Only about 20% of the proceeds of gold exported between 2010 and 2015 came back to the country, the Director-General of Ghana Standards Authority has lamented.
“Between 2010 and 2015 only, a little less than $4billion worth of gold was repatriated to Ghana out of the about $26billion worth of raw gold that was exported,” Prof. Alex Dodoo stated on Joy FM's Super Morning Show Tuesday.
The Ghana cedi was affected negatively by the export of raw gold due to the meagre amount repatriated, he argues.
The Director-General stated that in an attempt to curb these effects, the Standards Authority took the step to refine the gold in Ghana before exporting it.
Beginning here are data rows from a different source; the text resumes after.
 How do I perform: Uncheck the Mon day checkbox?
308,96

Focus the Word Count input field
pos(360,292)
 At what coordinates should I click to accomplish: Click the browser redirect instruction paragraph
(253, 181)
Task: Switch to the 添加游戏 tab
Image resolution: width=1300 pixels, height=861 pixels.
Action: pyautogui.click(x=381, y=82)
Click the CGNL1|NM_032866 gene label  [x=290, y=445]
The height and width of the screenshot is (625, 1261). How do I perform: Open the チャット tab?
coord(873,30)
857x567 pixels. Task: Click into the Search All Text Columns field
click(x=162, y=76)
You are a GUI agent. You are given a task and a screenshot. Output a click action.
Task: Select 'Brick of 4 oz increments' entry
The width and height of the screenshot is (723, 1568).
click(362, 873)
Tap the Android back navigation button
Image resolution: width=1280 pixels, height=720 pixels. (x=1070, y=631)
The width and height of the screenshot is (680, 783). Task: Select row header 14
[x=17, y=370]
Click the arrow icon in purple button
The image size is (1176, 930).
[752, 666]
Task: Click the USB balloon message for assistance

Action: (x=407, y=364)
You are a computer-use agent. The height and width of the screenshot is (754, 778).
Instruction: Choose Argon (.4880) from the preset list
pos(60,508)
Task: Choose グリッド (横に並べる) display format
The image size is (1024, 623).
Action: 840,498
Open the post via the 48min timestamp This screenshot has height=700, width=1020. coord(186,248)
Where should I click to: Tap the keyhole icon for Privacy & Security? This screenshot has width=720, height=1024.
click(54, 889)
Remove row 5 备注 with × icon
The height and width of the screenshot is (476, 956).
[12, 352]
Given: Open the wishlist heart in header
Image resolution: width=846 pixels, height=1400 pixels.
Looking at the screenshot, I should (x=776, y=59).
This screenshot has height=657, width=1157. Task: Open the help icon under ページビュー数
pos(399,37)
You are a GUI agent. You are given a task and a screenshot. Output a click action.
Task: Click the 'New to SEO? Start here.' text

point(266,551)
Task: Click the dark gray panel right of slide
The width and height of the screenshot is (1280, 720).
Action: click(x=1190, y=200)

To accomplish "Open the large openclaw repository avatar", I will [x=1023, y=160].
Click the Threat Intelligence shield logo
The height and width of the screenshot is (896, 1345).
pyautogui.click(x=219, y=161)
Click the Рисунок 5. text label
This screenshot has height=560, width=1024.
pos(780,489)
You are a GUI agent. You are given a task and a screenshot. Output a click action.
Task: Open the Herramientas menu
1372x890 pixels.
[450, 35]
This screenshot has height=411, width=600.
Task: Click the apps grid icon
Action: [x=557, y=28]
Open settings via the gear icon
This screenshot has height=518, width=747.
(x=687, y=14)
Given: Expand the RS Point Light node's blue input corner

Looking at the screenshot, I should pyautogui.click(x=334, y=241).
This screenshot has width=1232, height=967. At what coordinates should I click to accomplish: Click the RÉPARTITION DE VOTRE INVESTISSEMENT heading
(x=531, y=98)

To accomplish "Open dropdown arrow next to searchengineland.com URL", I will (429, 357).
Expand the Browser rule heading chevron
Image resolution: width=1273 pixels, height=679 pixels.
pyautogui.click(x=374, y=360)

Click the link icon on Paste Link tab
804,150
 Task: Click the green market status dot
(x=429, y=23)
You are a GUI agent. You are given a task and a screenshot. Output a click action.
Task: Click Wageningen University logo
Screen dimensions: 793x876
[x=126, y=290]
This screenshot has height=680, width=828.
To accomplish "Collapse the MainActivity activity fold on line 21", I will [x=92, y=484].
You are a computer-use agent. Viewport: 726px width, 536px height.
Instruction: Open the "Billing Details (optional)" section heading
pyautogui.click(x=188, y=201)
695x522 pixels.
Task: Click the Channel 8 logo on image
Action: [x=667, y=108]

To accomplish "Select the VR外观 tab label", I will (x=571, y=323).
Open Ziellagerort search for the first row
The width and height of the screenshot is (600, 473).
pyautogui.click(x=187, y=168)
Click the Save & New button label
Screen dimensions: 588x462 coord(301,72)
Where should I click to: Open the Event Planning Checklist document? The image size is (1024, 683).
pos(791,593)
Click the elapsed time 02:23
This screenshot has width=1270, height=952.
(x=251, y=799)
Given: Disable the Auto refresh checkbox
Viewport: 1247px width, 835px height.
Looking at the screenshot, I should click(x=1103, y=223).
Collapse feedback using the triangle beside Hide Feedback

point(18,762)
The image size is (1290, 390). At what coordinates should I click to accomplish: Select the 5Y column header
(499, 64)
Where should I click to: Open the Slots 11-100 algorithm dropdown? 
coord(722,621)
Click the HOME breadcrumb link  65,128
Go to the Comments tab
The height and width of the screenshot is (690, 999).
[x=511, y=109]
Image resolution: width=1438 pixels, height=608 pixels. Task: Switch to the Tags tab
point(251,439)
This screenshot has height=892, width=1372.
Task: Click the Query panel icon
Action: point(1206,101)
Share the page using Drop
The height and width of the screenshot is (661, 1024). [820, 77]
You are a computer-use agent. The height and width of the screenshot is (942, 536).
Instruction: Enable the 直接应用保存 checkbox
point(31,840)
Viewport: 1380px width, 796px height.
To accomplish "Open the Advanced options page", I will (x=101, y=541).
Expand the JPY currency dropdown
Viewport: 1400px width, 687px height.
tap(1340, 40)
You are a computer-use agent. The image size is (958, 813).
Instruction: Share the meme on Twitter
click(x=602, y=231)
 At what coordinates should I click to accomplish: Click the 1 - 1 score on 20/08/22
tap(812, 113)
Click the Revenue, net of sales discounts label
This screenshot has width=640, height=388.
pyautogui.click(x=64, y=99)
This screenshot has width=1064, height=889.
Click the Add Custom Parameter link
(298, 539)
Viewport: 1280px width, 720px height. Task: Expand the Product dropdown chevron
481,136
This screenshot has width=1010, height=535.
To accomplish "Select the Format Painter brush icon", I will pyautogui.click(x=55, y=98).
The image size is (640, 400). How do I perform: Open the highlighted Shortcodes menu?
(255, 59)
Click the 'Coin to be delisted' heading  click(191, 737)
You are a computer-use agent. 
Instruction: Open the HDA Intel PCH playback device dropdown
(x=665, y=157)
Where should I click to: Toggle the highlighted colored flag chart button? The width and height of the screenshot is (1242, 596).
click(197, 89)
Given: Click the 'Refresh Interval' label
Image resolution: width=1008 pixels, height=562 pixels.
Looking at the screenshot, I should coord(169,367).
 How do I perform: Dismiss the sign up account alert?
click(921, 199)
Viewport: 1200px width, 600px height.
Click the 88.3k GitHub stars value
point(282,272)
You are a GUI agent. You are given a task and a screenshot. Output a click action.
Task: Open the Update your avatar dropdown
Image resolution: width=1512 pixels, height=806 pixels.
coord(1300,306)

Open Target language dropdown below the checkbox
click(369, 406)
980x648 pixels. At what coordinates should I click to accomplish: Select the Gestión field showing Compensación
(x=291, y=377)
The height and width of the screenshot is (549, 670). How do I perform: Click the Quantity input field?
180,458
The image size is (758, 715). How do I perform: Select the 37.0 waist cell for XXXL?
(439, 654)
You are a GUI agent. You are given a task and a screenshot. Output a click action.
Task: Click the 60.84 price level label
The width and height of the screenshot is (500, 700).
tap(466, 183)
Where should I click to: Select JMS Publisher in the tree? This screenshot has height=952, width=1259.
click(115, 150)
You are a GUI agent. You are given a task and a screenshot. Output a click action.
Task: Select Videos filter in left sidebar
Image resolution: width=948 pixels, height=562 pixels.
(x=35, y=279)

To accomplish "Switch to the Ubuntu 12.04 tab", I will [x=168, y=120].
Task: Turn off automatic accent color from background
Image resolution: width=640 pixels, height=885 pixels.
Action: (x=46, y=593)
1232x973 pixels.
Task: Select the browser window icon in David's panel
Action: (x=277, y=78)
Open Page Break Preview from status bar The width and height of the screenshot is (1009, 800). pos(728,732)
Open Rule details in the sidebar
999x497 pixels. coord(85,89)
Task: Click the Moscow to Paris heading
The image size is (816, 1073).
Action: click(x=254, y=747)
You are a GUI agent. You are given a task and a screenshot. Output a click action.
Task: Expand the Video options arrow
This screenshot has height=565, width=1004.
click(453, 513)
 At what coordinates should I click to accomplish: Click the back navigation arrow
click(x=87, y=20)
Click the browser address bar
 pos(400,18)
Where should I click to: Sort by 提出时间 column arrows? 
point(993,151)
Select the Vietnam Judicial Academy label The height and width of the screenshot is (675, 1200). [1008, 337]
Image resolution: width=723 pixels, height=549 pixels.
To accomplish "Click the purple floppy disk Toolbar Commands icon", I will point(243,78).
"When I took office and realized that we have a refinery in Ghana, I said we need to work with them to meet the international standards and now Ghana and South Africa are the only countries in Africa with large-scale gold refineries", he stated.
He added that, in refining the raw gold, the state gets a sizable amount of other minerals such as silver and platinum which would otherwise have been lost.
"Now, Ghana gains seven grams of silver from every one-hundred grams of gold being refined. We used to lose the revenue from the silver, platinum and other minerals refined from the gold to those we export the raw gold to," he said.
“The country has since stopped exporting unrefined gold since the refinery was upgraded”, he added.
"We have gone to do an inspection and to certify their products and also done proficiency testing so what we need now is to make sure that the money, in turn, comes to stabilize our cedi," he noted.
Prof. Dodoo reiterated the need to add value to the country's natural resources before exporting them since it fetches more revenue.